Session VariablesΒΆ

Once a tajo client connects to the Tajo master, it assigns a unique session. This session is kept until the client is disconnected or it is expired.

For the sake of more convenient user configuration, Tajo provides session variables. With session variables, different configurations are allowed for each session.

tsql provides the meta command \set to manipulate session variables. Just \set command shows all session variables.

default> \set
'name1'='val1'
'name2'='val2'
'name3'='val3'
     ...

\set key val will set the session variable named key with the value val.

default> \set
'CURRENT_DATABASE'='default'

default> \set key1 val1

default> \set
'CURRENT_DATABASE'='default'
'key1'='val1'

Also, \unset key will unset the session variable named key.

Currently, tajo provides the following session variables.

BROADCAST_NON_CROSS_JOIN_THRESHOLD

A threshold for non-cross joins. When a non-cross join query is executed with the broadcast join, the whole size of broadcasted tables won’t exceed this threshold.

\set BROADCAST_NON_CROSS_JOIN_THRESHOLD 5120
BROADCAST_CROSS_JOIN_THRESHOLD

A threshold for cross joins. When a cross join query is executed, the whole size of broadcasted tables won’t exceed this threshold.

\set BROADCAST_CROSS_JOIN_THRESHOLD 1024

Warning

In Tajo, the broadcast join is only the way to perform cross joins. Since the cross join is a very expensive operation, this value need to be tuned carefully.

JOIN_TASK_INPUT_SIZE

The repartition join is executed in two stages. When a join query is executed with the repartition join, this value indicates the amount of input data processed by each task at the second stage. As a result, it determines the degree of the parallel processing of the join query.

\set JOIN_TASK_INPUT_SIZE 64
JOIN_PER_SHUFFLE_SIZE

The repartition join is executed in two stages. When a join query is executed with the repartition join, this value indicates the output size of each task at the first stage, which determines the number of partitions to be shuffled between two stages.

\set JOIN_PER_SHUFFLE_SIZE 128
HASH_JOIN_SIZE_LIMIT

This value provides the criterion to decide the algorithm to perform a join in a task. If the input data is smaller than this value, join is performed with the in-memory hash join. Otherwise, the sort-merge join is used.

\set HASH_JOIN_SIZE_LIMIT 64

Warning

This value is the size of the input stored on file systems. So, when the input data is loaded into JVM heap, its actual size is usually much larger than the configured value, which means that too large threshold can cause unexpected OutOfMemory errors. This value should be tuned carefully.

INNER_HASH_JOIN_SIZE_LIMIT

This value provides the criterion to decide the algorithm to perform an inner join in a task.

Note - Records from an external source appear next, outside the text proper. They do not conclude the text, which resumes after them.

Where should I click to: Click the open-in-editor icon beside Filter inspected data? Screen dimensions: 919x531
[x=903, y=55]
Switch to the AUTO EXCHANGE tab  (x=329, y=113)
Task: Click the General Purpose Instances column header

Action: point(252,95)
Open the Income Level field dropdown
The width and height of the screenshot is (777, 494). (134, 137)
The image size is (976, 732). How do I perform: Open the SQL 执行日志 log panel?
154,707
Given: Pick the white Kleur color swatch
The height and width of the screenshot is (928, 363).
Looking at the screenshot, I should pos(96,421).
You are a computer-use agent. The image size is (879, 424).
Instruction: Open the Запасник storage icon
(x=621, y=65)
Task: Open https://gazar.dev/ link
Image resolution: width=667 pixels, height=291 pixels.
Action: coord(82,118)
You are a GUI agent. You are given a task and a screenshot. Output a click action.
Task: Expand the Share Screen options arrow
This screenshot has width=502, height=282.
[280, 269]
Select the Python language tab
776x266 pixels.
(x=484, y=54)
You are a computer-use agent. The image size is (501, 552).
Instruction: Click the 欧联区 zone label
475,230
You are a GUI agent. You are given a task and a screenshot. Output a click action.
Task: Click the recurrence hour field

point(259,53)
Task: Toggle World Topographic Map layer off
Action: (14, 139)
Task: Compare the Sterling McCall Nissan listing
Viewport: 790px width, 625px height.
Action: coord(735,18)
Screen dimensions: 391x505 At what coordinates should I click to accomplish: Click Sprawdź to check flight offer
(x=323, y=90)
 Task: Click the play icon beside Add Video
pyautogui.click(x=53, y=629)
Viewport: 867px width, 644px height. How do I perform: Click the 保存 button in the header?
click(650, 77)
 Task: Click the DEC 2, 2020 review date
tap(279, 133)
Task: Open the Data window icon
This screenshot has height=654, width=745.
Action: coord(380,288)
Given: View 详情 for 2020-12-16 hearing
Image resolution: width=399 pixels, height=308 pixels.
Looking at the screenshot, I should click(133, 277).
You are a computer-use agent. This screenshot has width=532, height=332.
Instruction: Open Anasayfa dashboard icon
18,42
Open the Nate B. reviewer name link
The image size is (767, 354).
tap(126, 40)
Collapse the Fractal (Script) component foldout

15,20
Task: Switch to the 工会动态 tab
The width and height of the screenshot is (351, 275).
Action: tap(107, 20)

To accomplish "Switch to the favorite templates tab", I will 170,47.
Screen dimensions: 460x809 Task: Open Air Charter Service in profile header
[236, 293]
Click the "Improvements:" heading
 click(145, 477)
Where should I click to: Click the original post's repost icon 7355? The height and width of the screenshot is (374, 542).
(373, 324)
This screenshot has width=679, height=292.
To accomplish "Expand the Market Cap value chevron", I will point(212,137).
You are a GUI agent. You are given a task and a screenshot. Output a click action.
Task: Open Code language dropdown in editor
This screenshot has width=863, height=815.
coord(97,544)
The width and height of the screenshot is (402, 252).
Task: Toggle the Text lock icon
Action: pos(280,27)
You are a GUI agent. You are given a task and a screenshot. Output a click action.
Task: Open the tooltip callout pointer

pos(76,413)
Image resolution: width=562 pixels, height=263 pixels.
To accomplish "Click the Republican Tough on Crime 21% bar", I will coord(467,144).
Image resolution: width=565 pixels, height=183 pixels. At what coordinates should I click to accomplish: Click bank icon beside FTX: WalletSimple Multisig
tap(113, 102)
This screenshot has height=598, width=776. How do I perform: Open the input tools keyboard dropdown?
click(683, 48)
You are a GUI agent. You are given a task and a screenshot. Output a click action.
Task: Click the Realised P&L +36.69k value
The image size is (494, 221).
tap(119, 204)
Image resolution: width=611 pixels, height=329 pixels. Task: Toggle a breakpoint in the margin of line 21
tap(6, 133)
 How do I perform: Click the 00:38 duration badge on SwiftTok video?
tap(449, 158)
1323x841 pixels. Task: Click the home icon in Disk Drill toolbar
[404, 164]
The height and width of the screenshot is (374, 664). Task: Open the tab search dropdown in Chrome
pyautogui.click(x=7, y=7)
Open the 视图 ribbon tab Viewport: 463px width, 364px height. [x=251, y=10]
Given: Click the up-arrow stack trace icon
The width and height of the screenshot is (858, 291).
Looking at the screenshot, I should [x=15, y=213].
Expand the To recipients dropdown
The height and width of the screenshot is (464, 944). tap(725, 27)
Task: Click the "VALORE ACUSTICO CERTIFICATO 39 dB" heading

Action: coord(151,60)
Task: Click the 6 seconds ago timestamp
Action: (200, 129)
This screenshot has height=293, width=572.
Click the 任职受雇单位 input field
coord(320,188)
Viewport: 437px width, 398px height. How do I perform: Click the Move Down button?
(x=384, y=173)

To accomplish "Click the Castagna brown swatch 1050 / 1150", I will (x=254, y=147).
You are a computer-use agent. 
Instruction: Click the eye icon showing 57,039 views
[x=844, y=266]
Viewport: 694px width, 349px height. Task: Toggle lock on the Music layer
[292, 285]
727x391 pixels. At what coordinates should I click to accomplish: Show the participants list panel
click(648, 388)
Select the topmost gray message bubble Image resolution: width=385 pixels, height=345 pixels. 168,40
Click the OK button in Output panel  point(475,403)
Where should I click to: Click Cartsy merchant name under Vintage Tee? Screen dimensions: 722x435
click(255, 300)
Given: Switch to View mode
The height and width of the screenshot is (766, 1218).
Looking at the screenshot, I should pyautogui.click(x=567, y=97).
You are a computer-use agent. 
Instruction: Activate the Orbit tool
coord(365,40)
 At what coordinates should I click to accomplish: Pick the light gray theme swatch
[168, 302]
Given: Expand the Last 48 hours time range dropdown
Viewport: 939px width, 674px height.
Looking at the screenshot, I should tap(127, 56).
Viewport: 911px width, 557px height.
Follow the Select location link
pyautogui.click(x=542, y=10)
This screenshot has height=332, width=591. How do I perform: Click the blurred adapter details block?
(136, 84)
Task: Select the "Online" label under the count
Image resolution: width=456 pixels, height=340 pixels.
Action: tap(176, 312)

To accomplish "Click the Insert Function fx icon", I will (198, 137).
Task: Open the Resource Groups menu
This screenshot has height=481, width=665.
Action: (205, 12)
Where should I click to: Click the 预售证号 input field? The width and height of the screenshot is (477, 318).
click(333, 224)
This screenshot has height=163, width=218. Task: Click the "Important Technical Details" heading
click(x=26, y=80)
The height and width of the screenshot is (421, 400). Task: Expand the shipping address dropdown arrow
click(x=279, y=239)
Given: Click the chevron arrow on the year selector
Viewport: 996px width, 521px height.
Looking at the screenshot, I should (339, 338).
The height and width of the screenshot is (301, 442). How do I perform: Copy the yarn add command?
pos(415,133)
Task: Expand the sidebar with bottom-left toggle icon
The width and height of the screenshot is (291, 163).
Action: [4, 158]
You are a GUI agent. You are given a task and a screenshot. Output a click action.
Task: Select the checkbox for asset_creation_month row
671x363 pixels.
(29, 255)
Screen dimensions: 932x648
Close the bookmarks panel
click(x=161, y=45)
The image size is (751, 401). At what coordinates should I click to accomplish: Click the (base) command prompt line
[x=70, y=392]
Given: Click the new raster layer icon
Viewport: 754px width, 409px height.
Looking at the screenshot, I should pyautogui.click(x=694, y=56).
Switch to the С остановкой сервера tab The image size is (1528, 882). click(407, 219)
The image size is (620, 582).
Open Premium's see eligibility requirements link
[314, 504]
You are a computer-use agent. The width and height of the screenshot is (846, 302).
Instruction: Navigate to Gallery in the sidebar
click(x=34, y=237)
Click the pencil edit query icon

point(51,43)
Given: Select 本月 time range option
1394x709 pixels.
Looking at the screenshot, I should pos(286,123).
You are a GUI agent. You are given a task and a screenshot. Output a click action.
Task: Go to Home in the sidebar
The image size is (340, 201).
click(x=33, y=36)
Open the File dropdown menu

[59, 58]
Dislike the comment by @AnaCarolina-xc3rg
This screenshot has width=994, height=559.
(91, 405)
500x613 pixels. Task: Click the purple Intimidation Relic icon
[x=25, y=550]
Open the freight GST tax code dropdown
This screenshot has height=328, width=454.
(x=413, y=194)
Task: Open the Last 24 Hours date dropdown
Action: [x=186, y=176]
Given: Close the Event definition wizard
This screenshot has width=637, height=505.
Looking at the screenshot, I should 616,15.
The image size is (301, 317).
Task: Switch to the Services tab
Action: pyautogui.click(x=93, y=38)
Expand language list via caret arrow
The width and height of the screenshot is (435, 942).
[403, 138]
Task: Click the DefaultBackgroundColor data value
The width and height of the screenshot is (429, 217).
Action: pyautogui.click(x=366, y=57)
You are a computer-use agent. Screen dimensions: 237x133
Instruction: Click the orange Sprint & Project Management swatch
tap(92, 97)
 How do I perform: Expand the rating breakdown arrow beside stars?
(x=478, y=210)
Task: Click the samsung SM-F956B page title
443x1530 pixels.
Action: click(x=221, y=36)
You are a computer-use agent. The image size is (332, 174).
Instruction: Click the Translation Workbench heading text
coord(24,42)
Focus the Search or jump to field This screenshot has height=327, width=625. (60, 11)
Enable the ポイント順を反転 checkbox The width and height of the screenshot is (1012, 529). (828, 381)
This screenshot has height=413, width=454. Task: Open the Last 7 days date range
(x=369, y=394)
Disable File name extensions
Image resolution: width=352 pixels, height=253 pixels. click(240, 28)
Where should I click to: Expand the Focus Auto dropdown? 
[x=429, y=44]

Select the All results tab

If the input data is smaller than this value, the inner join is performed with the in-memory hash join. Otherwise, the sort-merge join is used.

\set INNER_HASH_JOIN_SIZE_LIMIT 64

Warning

This value is the size of the input stored on file systems. So, when the input data is loaded into JVM heap, its actual size is usually much larger than the configured value, which means that too large threshold can cause unexpected OutOfMemory errors. This value should be tuned carefully.

OUTER_HASH_JOIN_SIZE_LIMIT

This value provides the criterion to decide the algorithm to perform an outer join in a task. If the input data is smaller than this value, the outer join is performed with the in-memory hash join. Otherwise, the sort-merge join is used.

\set OUTER_HASH_JOIN_SIZE_LIMIT 64

Warning

This value is the size of the input stored on file systems. So, when the input data is loaded into JVM heap, its actual size is usually much larger than the configured value, which means that too large threshold can cause unexpected OutOfMemory errors. This value should be tuned carefully.

JOIN_HASH_TABLE_SIZE

The initial size of hash table for in-memory hash join.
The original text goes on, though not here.